* [Information supplied]
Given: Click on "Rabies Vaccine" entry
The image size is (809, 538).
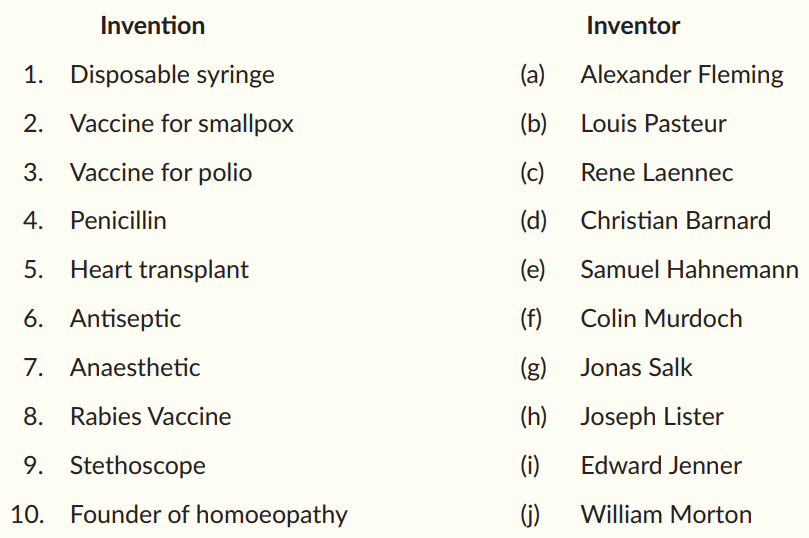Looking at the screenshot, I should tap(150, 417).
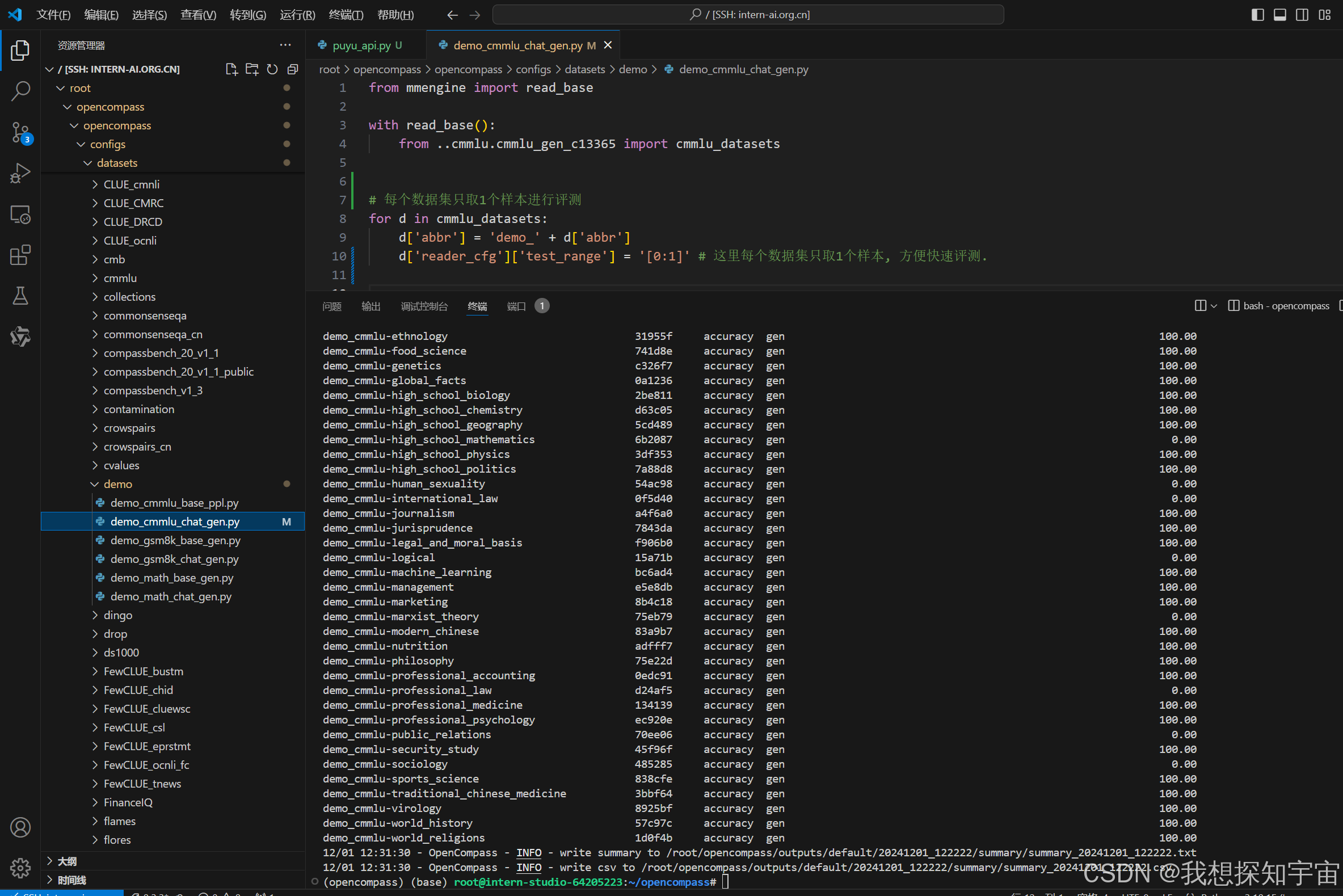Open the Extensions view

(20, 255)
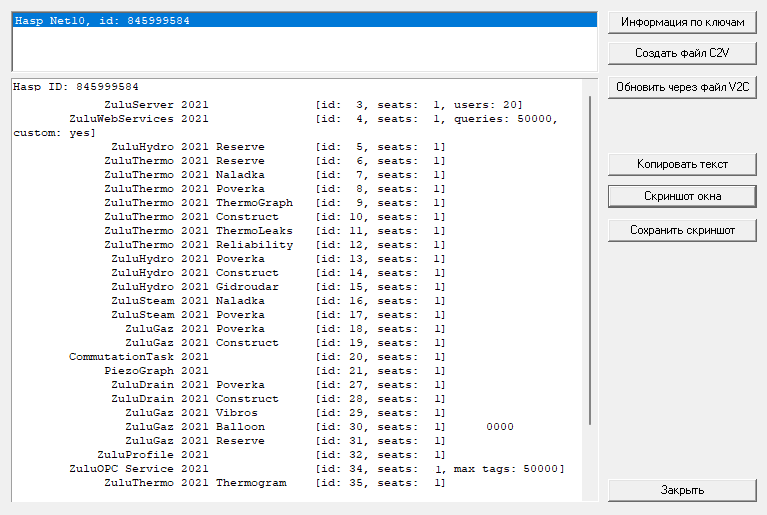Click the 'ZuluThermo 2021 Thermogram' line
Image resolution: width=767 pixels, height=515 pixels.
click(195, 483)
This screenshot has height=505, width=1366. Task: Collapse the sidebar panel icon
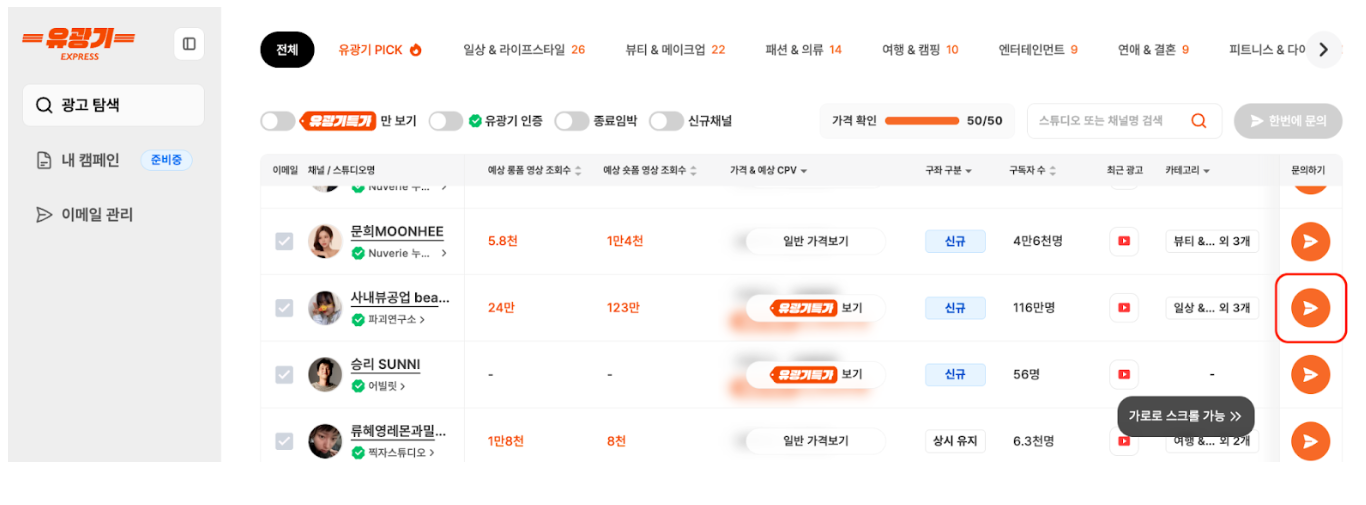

* [Task to carry out]
Render the material above as a numbered list with one line per item, skipping blank lines and omitting the pictures.

* [Answer below]
1. Given: Click on "Rabies Vaccine" entry
2. The image size is (809, 538).
3. Looking at the screenshot, I should tap(150, 417).
4. Open the Extensions view
5. (20, 255)
6. Click the 'ZuluThermo 2021 Thermogram' line
7. Image resolution: width=767 pixels, height=515 pixels.
8. click(195, 483)
9. This screenshot has height=505, width=1366. Task: Collapse the sidebar panel icon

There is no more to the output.